Hüseyin Demir

Hüseyin Demir


Amerikan Rüyası: Genç Türklerin NCAA Rotası Büyüyor

18 Kasım 2025 - 11:51 - Güncelleme: 18 Kasım 2025 - 12:01

Kısa vadeli başarı baskısı, sınırlı süre ve sistemsel tıkanıklık genç oyuncuları Türkiye’den ABD kolejlerine itiyor. Genişleyen NCAA akımı, altyapı modelimizi yeniden düşünmeye zorluyor.

Son yıllarda genç Türk basketbolcuların adresi artan biçimde NCAA. Bu tercih, ülke içinde
gelişim ve süre bulmadaki zorlukların sessiz bir özeti. Eğitimle profesyonel basketbolu aynı
çatı altında toplayan kolej sistemi, disiplin, bireysel gelişim ve takım kültürünü bilimsel bir
zeminde birleştiriyor.

Kolej Yolunda Kayıp Nesil mi, Kazançlı Dönüş mü?

Eskiden ilk durak Avrupa kulüpleriydi.
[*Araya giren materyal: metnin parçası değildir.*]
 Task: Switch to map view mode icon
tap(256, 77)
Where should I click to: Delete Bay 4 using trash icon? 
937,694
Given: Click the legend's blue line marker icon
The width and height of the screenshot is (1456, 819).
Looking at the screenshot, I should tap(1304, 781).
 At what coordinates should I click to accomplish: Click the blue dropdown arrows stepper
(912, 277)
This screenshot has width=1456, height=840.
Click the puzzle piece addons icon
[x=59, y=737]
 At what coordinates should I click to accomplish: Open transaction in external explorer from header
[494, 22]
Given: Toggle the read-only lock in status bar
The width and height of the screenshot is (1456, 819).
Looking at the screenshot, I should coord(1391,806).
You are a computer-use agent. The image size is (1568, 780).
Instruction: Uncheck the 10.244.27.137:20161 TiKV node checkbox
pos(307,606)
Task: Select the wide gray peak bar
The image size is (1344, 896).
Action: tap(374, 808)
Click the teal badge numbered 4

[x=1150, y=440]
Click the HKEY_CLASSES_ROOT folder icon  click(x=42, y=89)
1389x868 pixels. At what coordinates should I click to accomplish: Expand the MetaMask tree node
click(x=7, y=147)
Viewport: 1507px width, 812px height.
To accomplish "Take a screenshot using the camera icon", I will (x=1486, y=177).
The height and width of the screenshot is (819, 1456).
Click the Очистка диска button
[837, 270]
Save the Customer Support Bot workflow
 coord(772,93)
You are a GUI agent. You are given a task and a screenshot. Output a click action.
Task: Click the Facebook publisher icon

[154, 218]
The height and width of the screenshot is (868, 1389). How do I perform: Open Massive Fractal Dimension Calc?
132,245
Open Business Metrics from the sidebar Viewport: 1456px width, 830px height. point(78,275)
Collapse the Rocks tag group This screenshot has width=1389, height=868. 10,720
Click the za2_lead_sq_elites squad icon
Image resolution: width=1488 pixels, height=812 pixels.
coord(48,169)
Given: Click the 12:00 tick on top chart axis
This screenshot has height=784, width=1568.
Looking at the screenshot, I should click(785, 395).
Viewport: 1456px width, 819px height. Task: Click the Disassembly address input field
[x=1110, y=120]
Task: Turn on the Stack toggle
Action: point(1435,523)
Bugün NCAA daha cazip. Türkiye’de gençler çoğu
zaman 3 - 5 dakikalık denemelerle sınırlanıyor, antrenman planları kısa vadeli sonuçlara
kilitleniyor. ABD’de ise yüklenme-dinlenme dengesi, fiziksel gelişim ve performans izlemi
standart. Gidenler bir yandan yerel sisteme “kayıp” yazılırken, döndüklerinde disiplin ve
profesyonellik getirerek açığı kısmen kapatıyor.

Neden Türkiye Değil?

* Saha süresinde tutarsızlık ve hata toleransının düşüklüğü
* Kısa vadeli skor baskısının oyuncu gelişiminin önüne geçmesi
* Bilimsel antrenman kültürünün kulüpten kulübe değişmesi
* Teknik ekiplere genç geliştirme metrikleriyle hesap sorulmaması

Kaçışın Mantığı: Görünürlük ve Yol Haritası

NCAA, NBA ve G-League gözlemcilerine direkt vitrin. Berke Büyüktuncel ve Adem Bona gibi örnekler bu hattın çalıştığını gösteriyor. Türkiye-Avrupa hattında aynı görünürlük çoğu zaman sınırlı.

Dalgayı Büyüten İsimler

Eren Karakaya, Melih Tunca, Samet Yiğitoğlu, Ömer Ege Ziyaettin, Mehmet Efe Demirel, Kaan Yarkut, Salih Altuntaş, Kerem Kuthan Konan ve listesi uzayan yeni kuşak NCAA’i tercih ediyor.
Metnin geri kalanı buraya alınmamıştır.